## Problem requirements
Copy the data word for word, beginning with the first line and ending after the line that contains "Kelly Taylor (578, 1909)". Omit the pictures from your copy.

━━━━

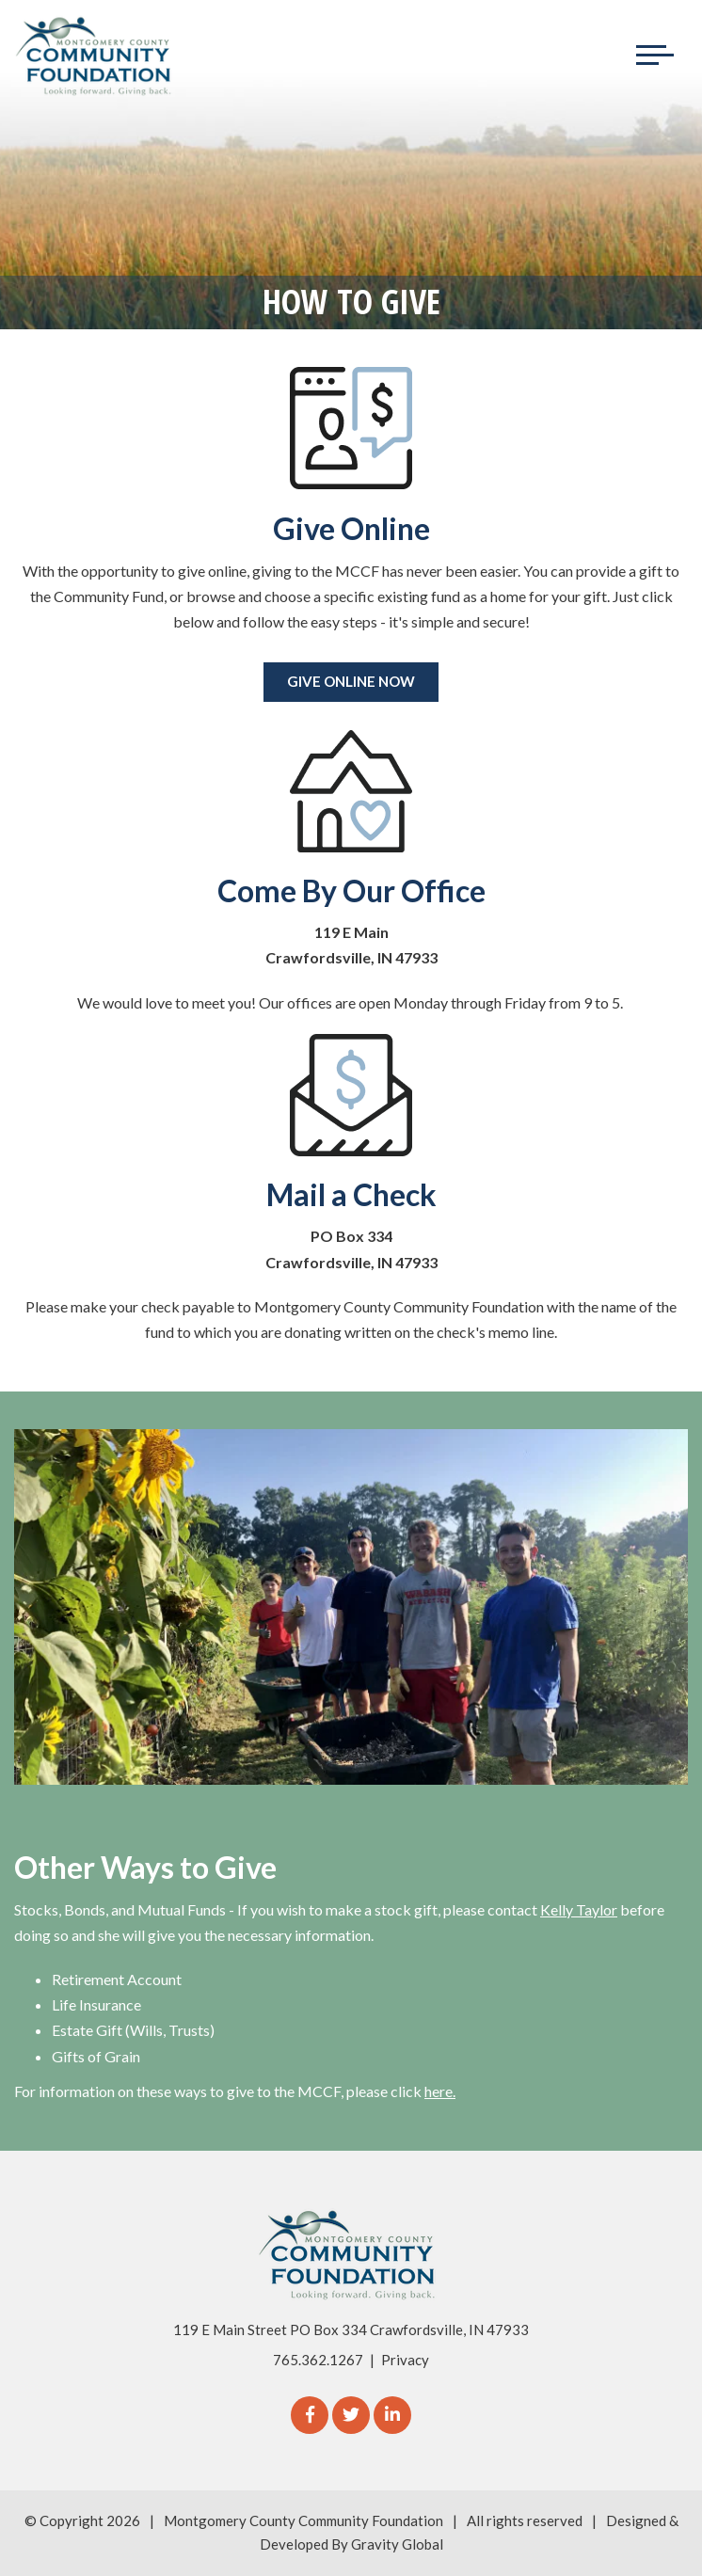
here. (439, 2091)
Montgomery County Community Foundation (303, 2520)
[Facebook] (309, 2415)
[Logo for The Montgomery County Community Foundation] (94, 55)
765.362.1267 (318, 2359)
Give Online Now (351, 681)
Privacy (405, 2359)
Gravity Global (397, 2544)
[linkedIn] (392, 2415)
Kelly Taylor (578, 1909)
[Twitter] (351, 2415)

━━━━

## Result of this exercise
here. (439, 2091)
Montgomery County Community Foundation (303, 2520)
[Facebook] (309, 2415)
[Logo for The Montgomery County Community Foundation] (94, 55)
765.362.1267 (318, 2359)
Give Online Now (351, 681)
Privacy (405, 2359)
Gravity Global (397, 2544)
[linkedIn] (392, 2415)
Kelly Taylor (578, 1909)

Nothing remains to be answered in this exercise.